Nasza Loteria SR - pasek na kartach artykułów

Wielkie testowanie "GK". Wybieraliśmy najlepszą kiełbasę wiejską [RANKING]

Maria Mazurek, Karolina Gawlik
Trudno było sprostać wybrednym kubkom smakowym naszych jurorów. W końcu orzekli: najlepsza kiełbasa wiejska to ta od Wolarka z Wielkiej Wsi Szlacheckiej pod Liszkami. Urzekła ich aromatem i smakiem. My dodajemy: nie jest też taka droga!

Trudno dziś o prawdziwą kiełbasę. Taką, którą z czystym sumieniem można postawić na wielkanocnym stole: aromatyczną, z mocno wyczuwalnymi pieprzem i czosnkiem.

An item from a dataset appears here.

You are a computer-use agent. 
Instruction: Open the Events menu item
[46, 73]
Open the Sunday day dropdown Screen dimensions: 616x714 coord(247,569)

Taką, która pachnie naprawdę dymem wędzarni i zachęca nas do jedzenia swoim kolorem, kształtem, idealną twardością. A potem, z każdym kęsem, utwierdza nas tylko w przekonaniu: to był dobry wybór.

Jurorzy - smakosze
Właśnie takiej kiełbasy szukałyśmy. Przemierzyłyśmy krakowskie targi, markety, malutkie sklepy firmowe w poszukiwaniu tej jednej, jedynej kiełbasy, którą możemy polecić naszym Czytelnikom.

Ale same wybrać przecież nie mogłyśmy. Do wielkiego testowania kiełbas zaprosiłyśmy więc sześciu jurorów, znanych Czytelnikom Gazety Krakowskiej z testowania innych produktów.

Kiełbasą poczęstowaliśmy śliczną i przesympatyczną Patrycję Durską, aktorkę Teatru Ludowego, ostatnio pojawiającą się w w popularnym serialu "Lekarze".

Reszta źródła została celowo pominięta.